Many wild times bore her initials, MMM. My staid Navy captain dentist dad followed her, naked, down the slippery bear grass near Nepenthe on more than one moonlit night; she dressed him in a hippie shirt she’d embroidered with flowers for a costume party. (There wasn’t much she liked more than a costume party.) She disappeared from a stodgy formal officers’ ball one Christmas season, only to be discovered dancing with some visiting black-booted Texas Rangers in the bar. The guest bedroom in her tiny, pink, board-and-batten house in Carmel looked like it had been transported from Marrakesh, only lacking a hookah. The first time I saw it, I was 18 years old and couldn’t wait for my next visit so I could sleep there again.
Two solidly middle-class incomes somehow were translated into beautiful homes and fascinating vacations. That she worked the barter system like a pro was part of the magic; everyone seemed to owe her a favor: the guy who made slipcovers, another who poured concrete, a couple who had a house to trade in Australia. It helped that she had great style and an unerring eye for what looked good with what else, bright colors happily chirping together like parrots in the canopy. Marion herself sewed -- curtains, skirts, cloth napkins (paper napkins were banned, even at breakfast) -- and cooked -- veal shanks, steamed crab, artichokes, homemade mayonnaise (things I’d never even heard of) -- while Bill buzzed Ramos fizzes and stirred killer margaritas, built things (wood furniture, new bathrooms, a big deck) and chuckled at her antics.
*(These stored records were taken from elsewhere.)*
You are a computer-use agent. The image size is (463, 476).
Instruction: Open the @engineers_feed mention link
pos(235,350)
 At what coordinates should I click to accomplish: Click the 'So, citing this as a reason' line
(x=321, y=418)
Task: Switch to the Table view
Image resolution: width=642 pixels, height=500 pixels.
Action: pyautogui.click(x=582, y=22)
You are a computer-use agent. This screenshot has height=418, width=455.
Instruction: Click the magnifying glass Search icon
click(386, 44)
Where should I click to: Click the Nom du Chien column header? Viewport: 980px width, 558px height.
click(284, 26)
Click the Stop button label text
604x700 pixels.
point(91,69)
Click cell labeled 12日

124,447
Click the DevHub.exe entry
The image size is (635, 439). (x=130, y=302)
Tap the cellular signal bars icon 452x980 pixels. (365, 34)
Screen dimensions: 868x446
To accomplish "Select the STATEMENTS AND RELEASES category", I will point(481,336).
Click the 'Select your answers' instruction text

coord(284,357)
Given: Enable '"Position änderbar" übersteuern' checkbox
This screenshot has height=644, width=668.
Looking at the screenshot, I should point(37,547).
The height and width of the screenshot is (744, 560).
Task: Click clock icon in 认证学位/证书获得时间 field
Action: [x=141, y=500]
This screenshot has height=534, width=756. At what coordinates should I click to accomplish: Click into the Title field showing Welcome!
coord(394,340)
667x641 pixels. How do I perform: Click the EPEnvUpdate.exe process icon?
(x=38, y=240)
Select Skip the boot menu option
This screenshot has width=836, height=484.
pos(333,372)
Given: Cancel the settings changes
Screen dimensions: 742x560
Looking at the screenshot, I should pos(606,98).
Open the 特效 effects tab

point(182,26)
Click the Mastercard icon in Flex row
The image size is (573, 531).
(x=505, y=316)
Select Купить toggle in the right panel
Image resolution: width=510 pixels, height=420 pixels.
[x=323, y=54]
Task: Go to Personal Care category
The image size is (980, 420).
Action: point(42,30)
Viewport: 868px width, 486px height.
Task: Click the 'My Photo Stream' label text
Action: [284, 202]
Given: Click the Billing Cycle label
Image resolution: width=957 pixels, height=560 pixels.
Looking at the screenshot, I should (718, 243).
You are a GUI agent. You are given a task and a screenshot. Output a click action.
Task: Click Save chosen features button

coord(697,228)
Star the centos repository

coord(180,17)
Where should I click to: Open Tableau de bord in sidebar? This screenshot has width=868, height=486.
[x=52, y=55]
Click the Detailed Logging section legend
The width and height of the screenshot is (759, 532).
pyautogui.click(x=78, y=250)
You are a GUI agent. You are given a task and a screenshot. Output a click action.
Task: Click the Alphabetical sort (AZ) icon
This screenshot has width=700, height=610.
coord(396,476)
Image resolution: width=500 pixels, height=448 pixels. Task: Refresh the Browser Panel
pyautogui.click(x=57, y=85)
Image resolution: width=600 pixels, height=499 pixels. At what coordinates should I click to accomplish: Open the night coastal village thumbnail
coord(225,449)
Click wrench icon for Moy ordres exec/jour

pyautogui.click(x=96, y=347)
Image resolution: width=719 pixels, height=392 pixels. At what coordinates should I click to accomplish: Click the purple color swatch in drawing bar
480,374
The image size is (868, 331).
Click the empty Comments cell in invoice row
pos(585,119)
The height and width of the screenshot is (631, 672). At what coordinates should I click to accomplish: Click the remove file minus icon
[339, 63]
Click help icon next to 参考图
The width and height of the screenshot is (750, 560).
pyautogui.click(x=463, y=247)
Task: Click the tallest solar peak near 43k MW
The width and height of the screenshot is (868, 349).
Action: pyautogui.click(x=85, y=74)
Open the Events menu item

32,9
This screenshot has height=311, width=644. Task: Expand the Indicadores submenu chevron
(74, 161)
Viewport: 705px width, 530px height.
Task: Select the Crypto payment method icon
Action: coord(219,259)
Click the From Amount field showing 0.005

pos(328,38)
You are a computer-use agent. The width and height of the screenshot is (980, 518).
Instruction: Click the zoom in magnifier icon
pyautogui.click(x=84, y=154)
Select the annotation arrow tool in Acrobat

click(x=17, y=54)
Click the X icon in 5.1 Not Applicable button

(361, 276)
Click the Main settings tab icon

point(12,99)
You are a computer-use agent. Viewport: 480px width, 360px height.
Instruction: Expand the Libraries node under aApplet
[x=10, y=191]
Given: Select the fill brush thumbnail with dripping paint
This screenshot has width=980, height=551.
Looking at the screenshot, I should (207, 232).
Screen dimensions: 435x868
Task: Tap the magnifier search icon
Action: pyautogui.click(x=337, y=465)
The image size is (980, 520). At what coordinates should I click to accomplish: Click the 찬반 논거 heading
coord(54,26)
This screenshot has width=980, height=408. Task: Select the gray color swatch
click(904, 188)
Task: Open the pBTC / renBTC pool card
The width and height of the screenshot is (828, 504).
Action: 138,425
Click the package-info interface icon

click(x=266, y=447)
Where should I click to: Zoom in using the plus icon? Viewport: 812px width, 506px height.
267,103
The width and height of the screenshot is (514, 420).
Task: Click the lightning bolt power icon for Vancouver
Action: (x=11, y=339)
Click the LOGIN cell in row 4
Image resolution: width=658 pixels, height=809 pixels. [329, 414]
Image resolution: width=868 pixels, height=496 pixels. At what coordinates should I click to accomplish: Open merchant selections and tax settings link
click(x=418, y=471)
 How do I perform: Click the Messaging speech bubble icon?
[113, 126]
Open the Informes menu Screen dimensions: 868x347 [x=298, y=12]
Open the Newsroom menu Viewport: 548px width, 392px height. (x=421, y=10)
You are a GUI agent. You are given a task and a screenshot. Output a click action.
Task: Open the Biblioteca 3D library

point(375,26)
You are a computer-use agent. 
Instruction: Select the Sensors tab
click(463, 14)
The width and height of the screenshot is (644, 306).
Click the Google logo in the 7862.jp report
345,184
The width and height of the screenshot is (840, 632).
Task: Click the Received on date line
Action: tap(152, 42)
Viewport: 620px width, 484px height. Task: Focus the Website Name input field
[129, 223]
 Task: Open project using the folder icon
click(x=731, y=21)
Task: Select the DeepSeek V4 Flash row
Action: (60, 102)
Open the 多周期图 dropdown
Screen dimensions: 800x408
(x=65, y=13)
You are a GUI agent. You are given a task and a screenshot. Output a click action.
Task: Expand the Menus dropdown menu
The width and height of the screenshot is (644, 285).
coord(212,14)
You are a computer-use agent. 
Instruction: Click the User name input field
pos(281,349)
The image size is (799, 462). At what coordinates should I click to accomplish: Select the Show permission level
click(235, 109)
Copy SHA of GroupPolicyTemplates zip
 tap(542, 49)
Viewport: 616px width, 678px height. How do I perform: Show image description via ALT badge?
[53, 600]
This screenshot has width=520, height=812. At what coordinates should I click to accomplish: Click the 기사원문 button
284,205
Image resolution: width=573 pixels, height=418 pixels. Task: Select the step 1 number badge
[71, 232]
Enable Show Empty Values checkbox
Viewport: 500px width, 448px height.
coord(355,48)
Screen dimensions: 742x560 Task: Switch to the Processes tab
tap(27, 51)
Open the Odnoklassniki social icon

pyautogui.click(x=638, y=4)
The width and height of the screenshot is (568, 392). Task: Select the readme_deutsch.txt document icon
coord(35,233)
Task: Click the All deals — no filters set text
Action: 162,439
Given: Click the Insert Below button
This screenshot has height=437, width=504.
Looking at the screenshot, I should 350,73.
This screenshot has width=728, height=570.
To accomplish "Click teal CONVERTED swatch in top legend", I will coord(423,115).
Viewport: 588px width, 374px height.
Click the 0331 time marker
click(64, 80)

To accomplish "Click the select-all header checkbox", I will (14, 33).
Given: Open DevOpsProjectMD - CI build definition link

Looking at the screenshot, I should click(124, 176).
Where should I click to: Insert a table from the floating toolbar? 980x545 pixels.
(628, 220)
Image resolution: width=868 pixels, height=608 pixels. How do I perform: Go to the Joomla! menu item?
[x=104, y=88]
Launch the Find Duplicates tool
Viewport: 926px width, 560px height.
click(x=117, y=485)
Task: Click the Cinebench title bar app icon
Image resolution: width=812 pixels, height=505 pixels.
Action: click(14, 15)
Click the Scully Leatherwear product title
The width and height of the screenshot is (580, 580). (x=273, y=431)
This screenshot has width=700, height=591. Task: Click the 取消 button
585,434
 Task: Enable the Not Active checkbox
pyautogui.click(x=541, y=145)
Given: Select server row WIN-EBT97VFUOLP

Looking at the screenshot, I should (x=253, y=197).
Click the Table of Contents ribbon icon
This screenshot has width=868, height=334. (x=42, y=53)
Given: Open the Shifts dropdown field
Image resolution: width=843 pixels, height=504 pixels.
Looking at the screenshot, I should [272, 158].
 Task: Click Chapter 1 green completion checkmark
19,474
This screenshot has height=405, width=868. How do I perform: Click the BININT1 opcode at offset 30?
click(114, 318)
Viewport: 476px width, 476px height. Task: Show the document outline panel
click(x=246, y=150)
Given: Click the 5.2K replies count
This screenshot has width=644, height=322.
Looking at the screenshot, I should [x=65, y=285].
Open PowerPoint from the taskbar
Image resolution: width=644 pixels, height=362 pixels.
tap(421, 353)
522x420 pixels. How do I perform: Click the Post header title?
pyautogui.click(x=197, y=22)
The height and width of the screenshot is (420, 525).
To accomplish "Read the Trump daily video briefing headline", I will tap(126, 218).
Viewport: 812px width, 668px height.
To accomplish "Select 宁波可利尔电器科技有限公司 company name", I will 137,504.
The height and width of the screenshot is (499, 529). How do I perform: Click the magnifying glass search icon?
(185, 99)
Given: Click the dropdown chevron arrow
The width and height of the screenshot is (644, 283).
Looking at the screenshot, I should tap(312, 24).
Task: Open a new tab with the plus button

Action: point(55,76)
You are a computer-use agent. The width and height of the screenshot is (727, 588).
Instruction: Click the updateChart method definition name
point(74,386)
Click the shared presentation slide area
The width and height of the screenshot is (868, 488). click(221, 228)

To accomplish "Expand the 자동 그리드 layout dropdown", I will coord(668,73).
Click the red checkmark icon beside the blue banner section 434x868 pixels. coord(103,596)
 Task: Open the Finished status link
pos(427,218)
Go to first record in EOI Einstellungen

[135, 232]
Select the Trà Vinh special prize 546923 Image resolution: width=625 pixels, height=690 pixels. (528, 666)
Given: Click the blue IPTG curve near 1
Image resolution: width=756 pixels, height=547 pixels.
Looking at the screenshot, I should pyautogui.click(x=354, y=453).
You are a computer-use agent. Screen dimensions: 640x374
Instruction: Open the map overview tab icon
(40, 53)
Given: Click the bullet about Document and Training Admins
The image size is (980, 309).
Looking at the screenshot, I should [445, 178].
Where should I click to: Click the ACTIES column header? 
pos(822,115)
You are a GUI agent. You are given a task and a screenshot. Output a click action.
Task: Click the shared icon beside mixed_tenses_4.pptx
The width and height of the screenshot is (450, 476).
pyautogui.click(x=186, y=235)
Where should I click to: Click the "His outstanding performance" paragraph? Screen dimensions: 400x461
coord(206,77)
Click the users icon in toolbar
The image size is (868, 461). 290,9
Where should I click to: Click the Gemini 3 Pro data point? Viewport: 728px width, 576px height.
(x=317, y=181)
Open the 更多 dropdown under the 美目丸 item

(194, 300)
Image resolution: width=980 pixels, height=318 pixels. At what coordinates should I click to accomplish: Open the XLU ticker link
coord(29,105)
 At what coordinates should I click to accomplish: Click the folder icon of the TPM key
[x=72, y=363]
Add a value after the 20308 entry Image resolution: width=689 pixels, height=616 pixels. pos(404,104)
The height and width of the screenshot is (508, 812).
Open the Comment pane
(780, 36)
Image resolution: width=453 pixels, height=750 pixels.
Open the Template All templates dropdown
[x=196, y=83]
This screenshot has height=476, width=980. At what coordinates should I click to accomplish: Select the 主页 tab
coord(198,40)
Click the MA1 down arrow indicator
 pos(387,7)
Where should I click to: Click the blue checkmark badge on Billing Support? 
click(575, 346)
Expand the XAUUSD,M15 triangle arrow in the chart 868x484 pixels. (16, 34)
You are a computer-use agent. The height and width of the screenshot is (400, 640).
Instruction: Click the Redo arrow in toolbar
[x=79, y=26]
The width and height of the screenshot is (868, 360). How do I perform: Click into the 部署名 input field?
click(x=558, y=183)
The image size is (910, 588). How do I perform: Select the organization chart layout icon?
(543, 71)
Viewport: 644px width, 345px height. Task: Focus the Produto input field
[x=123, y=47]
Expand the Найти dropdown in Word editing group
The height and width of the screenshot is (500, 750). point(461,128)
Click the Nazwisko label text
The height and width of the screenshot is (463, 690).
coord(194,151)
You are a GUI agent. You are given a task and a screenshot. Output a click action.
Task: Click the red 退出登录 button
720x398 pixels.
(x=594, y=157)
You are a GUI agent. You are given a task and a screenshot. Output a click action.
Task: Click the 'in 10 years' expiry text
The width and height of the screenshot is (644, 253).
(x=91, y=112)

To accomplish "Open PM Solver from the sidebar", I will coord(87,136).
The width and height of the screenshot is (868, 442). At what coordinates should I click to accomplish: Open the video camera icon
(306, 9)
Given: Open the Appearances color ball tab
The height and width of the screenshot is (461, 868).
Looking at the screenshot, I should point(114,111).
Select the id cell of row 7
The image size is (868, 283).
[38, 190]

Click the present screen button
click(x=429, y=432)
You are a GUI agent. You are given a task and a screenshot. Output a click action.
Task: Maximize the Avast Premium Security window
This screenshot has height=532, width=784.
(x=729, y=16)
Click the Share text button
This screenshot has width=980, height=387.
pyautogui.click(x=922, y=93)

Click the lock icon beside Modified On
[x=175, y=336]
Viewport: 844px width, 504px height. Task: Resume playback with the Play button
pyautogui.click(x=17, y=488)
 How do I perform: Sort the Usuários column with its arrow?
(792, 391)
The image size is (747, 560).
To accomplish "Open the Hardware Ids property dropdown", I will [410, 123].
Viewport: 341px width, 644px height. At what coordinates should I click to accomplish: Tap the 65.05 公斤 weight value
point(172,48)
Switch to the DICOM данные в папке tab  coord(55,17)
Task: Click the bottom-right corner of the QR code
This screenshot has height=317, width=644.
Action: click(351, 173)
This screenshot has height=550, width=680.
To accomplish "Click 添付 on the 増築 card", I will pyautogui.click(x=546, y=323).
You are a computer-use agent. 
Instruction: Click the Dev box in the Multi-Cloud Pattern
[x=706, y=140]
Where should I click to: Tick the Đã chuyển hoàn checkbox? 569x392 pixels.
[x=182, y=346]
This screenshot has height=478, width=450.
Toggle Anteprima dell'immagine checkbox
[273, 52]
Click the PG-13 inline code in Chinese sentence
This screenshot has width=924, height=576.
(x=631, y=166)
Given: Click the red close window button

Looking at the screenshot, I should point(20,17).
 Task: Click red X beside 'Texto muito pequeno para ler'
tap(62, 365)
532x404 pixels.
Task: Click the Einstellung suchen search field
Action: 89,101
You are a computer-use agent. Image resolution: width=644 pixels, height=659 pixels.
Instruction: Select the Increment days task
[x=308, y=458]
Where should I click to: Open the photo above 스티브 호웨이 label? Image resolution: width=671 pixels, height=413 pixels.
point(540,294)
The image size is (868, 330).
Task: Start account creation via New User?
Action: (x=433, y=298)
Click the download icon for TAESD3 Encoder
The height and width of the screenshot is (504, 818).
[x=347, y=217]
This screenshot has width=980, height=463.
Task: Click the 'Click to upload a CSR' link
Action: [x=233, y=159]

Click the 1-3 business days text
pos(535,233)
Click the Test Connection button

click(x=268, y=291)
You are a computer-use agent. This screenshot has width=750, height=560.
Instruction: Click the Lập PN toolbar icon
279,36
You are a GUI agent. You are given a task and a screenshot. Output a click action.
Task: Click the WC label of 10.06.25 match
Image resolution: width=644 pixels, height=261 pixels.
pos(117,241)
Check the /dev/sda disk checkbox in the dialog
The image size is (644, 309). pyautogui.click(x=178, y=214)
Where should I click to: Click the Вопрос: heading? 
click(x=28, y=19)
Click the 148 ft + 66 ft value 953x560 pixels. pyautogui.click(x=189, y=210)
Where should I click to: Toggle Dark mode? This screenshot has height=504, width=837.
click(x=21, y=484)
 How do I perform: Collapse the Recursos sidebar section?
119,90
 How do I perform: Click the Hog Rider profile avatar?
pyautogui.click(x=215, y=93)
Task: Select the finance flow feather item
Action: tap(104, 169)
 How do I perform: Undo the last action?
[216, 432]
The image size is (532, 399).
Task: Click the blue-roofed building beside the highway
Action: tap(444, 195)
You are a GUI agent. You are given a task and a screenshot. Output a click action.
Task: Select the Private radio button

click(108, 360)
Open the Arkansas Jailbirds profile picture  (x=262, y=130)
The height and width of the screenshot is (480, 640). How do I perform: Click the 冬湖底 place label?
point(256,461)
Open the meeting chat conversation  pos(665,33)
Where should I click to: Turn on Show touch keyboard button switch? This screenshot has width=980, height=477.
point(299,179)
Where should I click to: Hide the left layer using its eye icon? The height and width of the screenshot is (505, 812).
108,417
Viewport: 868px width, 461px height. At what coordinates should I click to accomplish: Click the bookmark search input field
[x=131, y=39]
An idea (or ten) of hers might have set a course for dangerous waters so he took down a few sails to keep their ship safe. She was a mighty wind; he was the anchor. There was a ship’s bell just inside the front door of every house these two nomads lived in that rang for no good or obvious reason and a lovely female figurehead whose bare breasts were rubbed for good luck, the pink paint worn off her nipples. Marion encouraged singing and spontaneous parties. She adored dishes and bought (and gave away) countless sets: solid red, solid yellow, painted Italian, earthenware, Aunt Helen’s Rose Canton china, anything that wasn’t boring. Maggie, the Kerry Blue terrier, loved her best and then, to Marion’s dismay, switched her allegiance to Bill. After the bear got Maggie, they had yellow Labradors in succession: Jake and Jessie, Lola, then Hannah.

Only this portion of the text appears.